In that awareness, looking over the objects on my desk–the basket, the candle, the paper–I delight in following their origins back to the ground. I twirl a pencil–a magic wand lathed from incense cedar–between my fingers. The willow bark in the aspirin. Even the metal of my lamp asks me to consider its roots in the strata of the Earth.
When I think about an ideal food system, I imagine a network in which I can trace the thread of life through everything I consume back to the earth. That trout was either farmed or caught wild in a river by a human being with a life, with dreams and sorrows. It was transported by someone to the co-op, where it was weighed and wrapped for me by another person.

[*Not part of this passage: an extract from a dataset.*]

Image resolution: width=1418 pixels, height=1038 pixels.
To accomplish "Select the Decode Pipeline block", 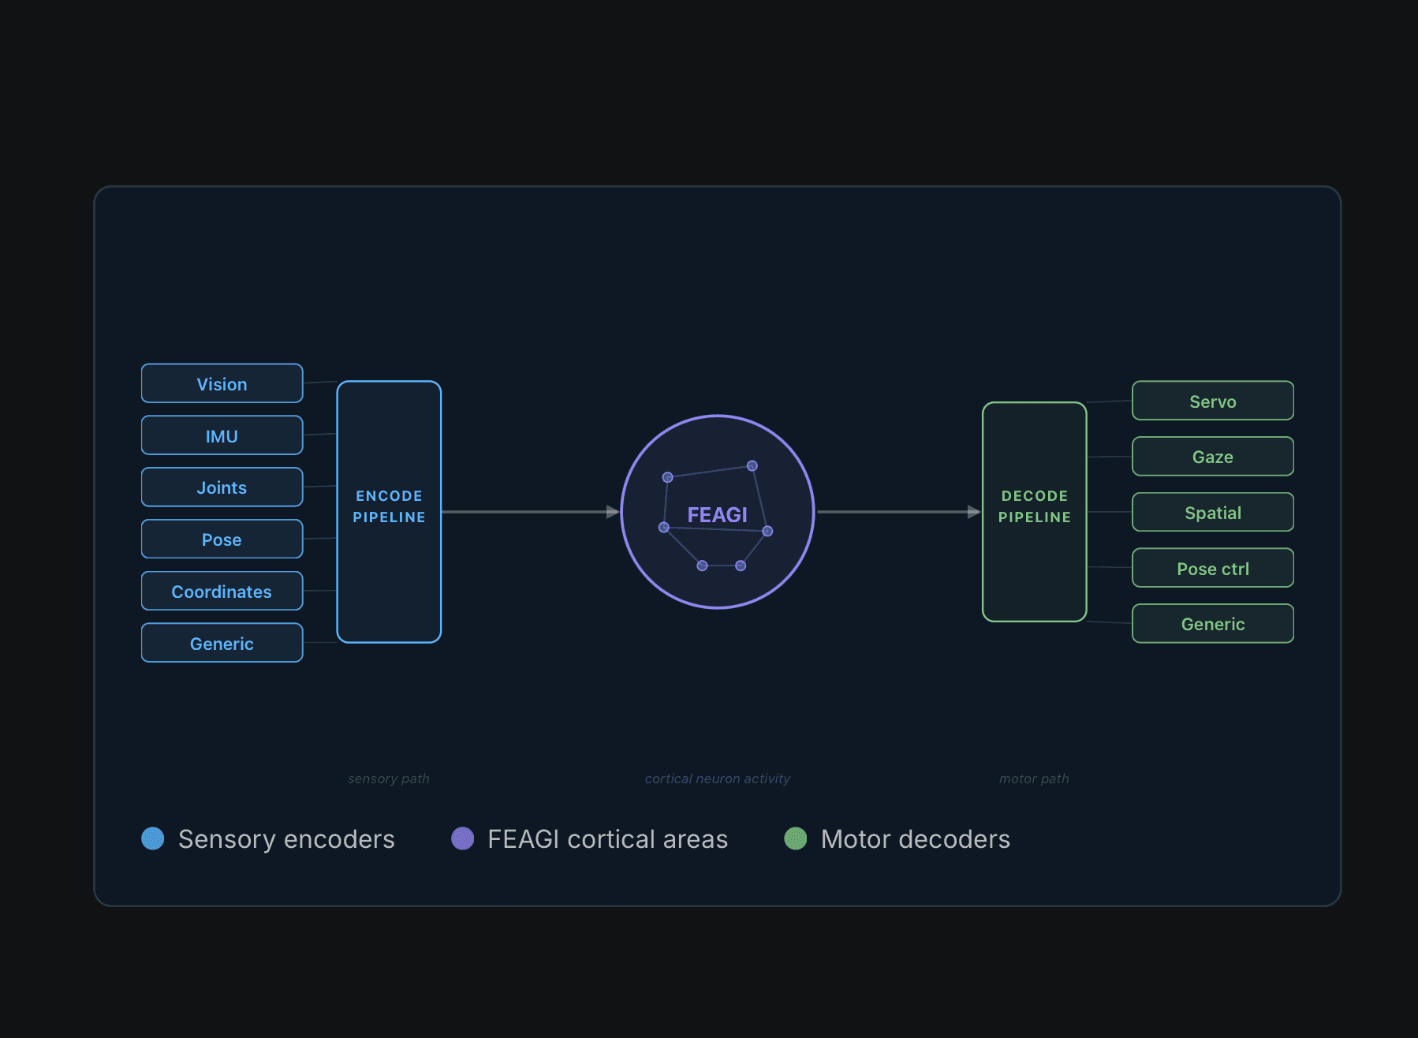I will [x=1034, y=512].
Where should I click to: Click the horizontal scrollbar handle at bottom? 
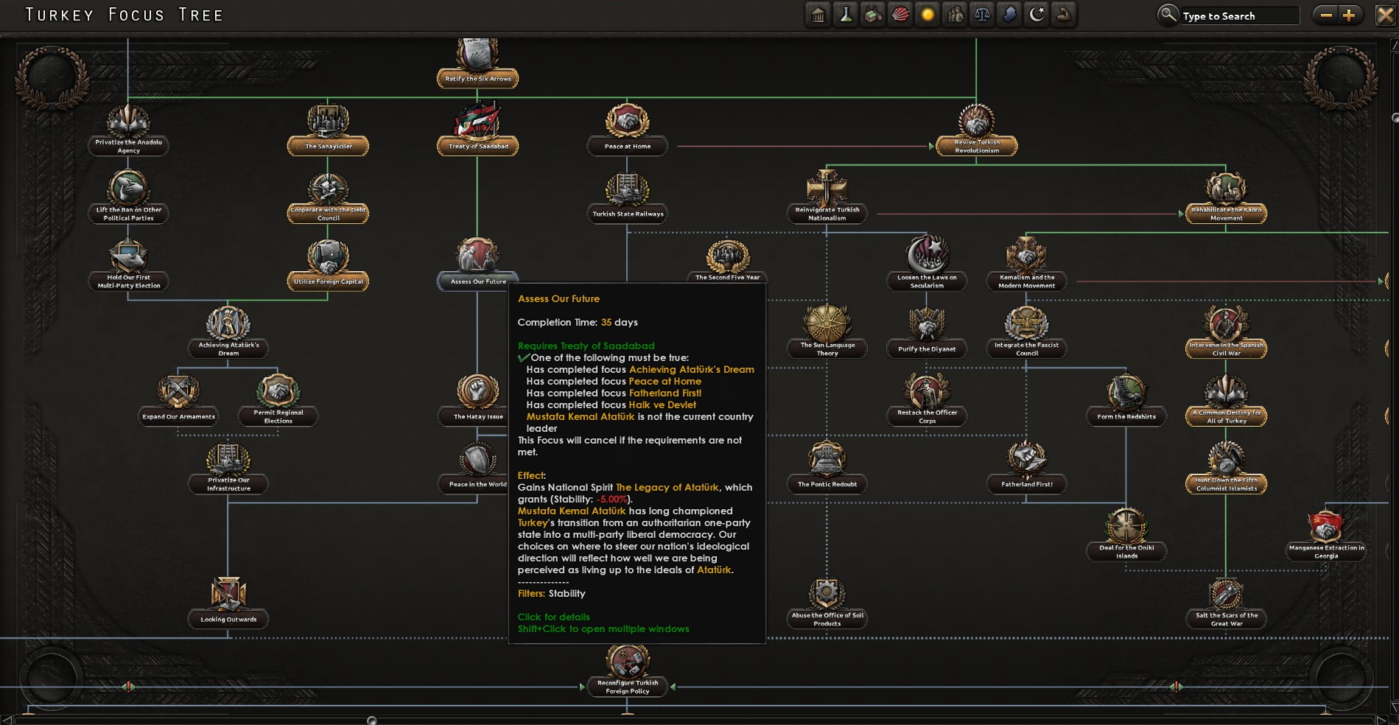click(x=371, y=720)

I think about the potatoes that I cooked, that a farmer planted and grew and harvested, that were transported to the co-op where I purchased them. I think about the soil and all the microorganisms that live in it, making it a place where potatoes can thrive. I think about the rain that watered the soil, the clouds that formed in the sky that work within the water cycle I learned about in second grade–condensation, precipitation, evaporation. I think about this planet that sustains all of us, billions and billions of living organisms.
And so, I think I will start taking a moment before food enters my mouth to whisper my gratitude, a thanks to the earth that provides life in so many forms, to the people who labor alongside the planet to grow, raise, and hunt food, for the people who spend their days working in grocery stores to provide that food for the community.
As I pause in gratitude, I also am reminded of my continuing goal to shorten that trail between food and earth, to shop at the farmers market and to spend my money on food I know has been grown in good principle, with humanity and regenerative farming, with mindfulness and respect for the Great Economy. And when the July sun ripens the tomatoes on the vines in my backyard, I’ll pause to say thank you before I pluck them. I’ll give thanks to the sun and the rain and the worms in the soil as I chop up the tomatoes for my panzanella. I’ll lift a fresh Bloody Mary to my partner and say into the glass, “To more of this. I love you.”